The @modelcontextprotocol/server-github and @modelcontextprotocol/server-gitlab npm packages are deprecated (npm view reports “no longer supported”). GitHub’s official server is now github/github-mcp-server, consumed as the hosted remote endpoint https://api.githubcopilot.com/mcp/ (or a Docker image) — not an npm package. GitLab ships an official HTTP MCP server at https://<your-instance>/api/v4/mcp. Likewise, terraform-mcp does not exist — HashiCorp’s official server is terraform-mcp-server (it reads the Terraform Registry; it has no TF_WORKSPACE env var, so check its README for the env vars it actually uses), and kubernetes-mcp-server and jenkins-mcp-server are unscoped packages. Always run npm view <package> version (or confirm the official endpoint) before pasting an MCP config from any guide — stale or fabricated server references are the most common error in AI-generated docs.

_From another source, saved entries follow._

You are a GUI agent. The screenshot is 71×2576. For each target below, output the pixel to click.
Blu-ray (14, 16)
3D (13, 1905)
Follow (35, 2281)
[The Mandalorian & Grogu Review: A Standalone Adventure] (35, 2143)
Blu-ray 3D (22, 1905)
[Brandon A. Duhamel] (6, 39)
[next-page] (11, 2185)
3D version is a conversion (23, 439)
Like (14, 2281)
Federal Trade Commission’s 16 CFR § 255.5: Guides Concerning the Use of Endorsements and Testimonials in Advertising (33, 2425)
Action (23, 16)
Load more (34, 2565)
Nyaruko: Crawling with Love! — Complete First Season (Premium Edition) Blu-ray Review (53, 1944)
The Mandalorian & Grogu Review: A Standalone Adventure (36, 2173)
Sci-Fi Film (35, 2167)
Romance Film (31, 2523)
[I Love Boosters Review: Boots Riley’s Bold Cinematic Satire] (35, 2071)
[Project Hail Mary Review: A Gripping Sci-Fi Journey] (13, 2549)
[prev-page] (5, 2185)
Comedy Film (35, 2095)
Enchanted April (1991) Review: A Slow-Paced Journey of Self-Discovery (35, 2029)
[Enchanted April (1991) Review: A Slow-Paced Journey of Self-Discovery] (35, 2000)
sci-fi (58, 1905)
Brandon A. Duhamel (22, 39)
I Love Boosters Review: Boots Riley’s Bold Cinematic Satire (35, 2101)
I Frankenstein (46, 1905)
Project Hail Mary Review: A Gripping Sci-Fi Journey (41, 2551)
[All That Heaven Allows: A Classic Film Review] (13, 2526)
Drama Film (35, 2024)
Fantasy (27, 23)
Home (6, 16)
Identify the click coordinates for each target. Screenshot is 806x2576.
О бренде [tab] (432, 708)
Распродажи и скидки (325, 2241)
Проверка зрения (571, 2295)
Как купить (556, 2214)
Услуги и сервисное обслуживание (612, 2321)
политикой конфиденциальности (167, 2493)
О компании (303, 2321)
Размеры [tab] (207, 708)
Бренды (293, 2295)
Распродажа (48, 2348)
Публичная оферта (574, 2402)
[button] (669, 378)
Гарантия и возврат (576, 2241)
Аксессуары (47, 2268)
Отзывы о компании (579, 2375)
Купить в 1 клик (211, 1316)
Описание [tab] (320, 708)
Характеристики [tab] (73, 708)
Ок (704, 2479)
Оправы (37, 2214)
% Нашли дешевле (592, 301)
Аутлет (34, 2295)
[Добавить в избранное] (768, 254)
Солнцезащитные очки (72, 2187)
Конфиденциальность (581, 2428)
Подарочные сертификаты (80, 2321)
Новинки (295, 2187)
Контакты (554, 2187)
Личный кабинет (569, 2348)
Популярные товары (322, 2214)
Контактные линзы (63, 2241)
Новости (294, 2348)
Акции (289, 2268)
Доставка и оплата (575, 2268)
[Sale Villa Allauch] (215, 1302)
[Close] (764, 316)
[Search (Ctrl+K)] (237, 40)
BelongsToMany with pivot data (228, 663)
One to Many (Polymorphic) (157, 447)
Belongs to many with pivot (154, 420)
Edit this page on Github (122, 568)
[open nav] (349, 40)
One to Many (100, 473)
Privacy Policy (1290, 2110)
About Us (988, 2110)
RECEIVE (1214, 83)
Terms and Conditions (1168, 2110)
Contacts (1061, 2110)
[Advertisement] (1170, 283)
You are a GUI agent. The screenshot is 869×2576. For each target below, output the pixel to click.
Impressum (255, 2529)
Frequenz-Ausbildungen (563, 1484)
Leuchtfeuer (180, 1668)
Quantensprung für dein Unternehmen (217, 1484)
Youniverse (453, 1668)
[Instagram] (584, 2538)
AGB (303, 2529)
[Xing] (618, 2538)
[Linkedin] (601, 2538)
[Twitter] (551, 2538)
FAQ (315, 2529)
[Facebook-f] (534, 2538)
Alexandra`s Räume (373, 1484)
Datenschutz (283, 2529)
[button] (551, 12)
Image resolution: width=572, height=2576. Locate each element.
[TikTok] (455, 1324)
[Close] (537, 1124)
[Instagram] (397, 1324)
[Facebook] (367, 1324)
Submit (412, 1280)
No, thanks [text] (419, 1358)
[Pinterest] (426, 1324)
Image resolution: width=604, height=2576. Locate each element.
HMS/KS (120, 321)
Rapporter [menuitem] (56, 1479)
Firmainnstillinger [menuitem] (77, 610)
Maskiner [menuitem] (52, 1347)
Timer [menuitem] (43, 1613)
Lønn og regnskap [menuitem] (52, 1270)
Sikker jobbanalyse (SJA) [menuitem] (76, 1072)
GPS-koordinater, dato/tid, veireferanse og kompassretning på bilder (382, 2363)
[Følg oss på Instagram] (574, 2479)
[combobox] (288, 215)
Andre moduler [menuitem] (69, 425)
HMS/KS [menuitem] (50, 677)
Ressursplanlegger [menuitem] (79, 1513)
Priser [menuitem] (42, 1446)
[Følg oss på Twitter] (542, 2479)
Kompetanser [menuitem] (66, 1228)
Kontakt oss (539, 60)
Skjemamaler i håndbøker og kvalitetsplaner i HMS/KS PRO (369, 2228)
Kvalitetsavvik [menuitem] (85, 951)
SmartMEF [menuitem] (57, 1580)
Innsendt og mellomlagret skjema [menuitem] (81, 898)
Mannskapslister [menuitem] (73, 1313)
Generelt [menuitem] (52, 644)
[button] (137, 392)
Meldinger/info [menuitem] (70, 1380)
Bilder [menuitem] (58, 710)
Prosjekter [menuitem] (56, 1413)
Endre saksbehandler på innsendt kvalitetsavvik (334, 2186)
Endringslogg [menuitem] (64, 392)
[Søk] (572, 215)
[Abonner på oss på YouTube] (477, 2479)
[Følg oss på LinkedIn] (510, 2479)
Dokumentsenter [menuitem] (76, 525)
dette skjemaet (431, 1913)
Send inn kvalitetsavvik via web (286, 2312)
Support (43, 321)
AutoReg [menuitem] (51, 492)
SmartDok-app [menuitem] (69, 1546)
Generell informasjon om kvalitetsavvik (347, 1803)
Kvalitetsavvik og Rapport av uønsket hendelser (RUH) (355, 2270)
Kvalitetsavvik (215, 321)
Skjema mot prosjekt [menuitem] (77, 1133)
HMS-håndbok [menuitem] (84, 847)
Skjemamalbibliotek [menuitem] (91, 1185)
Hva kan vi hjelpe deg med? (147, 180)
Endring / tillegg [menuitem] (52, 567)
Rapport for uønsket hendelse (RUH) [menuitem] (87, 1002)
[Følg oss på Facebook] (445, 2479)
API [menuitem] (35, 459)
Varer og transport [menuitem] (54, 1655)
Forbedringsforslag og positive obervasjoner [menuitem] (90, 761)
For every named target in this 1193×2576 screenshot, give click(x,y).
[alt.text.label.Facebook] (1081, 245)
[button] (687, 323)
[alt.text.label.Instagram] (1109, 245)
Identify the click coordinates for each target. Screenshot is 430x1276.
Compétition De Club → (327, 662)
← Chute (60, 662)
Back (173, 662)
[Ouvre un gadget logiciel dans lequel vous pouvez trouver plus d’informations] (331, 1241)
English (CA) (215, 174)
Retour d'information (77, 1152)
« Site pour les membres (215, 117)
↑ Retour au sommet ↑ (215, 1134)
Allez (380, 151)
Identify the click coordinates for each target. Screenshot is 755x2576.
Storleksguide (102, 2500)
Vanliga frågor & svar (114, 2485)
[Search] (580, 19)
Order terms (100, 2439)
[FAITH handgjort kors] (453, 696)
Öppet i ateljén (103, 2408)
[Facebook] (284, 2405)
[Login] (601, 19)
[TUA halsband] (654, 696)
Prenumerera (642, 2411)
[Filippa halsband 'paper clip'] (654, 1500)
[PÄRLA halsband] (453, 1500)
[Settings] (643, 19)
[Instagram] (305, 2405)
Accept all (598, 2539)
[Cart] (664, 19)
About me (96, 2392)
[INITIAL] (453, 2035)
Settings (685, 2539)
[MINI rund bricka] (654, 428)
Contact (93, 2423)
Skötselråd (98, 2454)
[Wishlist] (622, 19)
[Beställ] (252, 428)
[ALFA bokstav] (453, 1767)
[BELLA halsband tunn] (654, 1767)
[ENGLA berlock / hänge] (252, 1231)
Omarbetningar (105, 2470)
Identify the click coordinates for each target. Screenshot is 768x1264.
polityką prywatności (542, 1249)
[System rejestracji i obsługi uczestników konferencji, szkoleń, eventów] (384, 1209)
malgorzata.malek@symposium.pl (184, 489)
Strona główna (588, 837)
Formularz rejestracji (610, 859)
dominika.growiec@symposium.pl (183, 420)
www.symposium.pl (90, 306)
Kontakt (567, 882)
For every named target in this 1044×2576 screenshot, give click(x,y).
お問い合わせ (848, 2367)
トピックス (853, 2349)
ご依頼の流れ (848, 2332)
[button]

With these servers connected, a release becomes one prompt:

Cut release v2.1.0:
- GitHub MCP: generate a changelog from commits since the last tag and create a draft release
- Jenkins MCP: trigger the build-and-test job and wait for it to go green
- Kubernetes MCP: roll out the new image and watch pod health
- If health checks fail, pause the rollout and report which pods are unhealthy

This is the “before/after” MCP buys you: instead of a multi-hundred-line script juggling four API clients, the agent reads the live state from each server and decides the next step. The trade-off versus an Agent Skill (a lighter, single-purpose augmentation installed with npx skills add <owner/repo>) is depth: reach for MCP when you need a persistent, stateful connection to a tool; reach for a skill when you just need to teach the agent one focused capability.

When This Breaks

Runaway agents / cost blowups. A loop that “can’t finish” will keep spending. Cap it: Claude Code --max-turns N and --max-budget-usd X; Codex with an explicit --sandbox workspace-write -c approval_policy=never policy only in trusted, isolated CI plus a job timeout; Cursor by scoping the prompt and setting a spend limit in settings. Always set a timeout-minutes on the CI job and require human review before merge.
agent -p proposed changes but nothing was written. You forgot --force. Without it, print mode only proposes edits.
cursor: command not found in CI, or a fabricated subcommand fails. The automation binary is agent (from curl https://cursor.com/install -fsS | bash), not cursor. There is no cursor lint/review/security/analyze/docs — replace any such line with an agent -p prompt.
MCP auth failures. Tokens expired or the wrong scope. Run agent mcp list to see server status and agent mcp login <server> to re-authenticate; confirm the env vars match the server’s README.
/worktree or /best-of-n leaves stray worktrees. Clean up with git worktree list then git worktree remove <path>. If a single-agent fallback ran instead of N parallel runs, check you’re on Cursor 3.2+ and re-issue with an explicit n.
CI secrets leaked through a poisoned action. Rotate the exposed credentials immediately and re-pin every third-party action to a commit SHA.

What’s Next

Parallel agents and worktrees

Go deeper on /worktree, /best-of-n, and /multitask in the Agent Modes Deep Dive.

MCP setup

Connect and debug the servers above across all three tools in Must-Have MCP Servers.

More Cursor automation

Background agents, checkpoints, and large-codebase strategies in Cursor Advanced Techniques.

CI/CD with AI

Wire AI review into your pipeline end-to-end in Pipeline Automation with AI.

Automation should amplify your judgment, not replace it. Start with a read-only check (a pre-commit reviewer that only warns), graduate to write operations behind a CI gate, and keep a human on every irreversible step — deploys, force-pushes, and anything touching production data.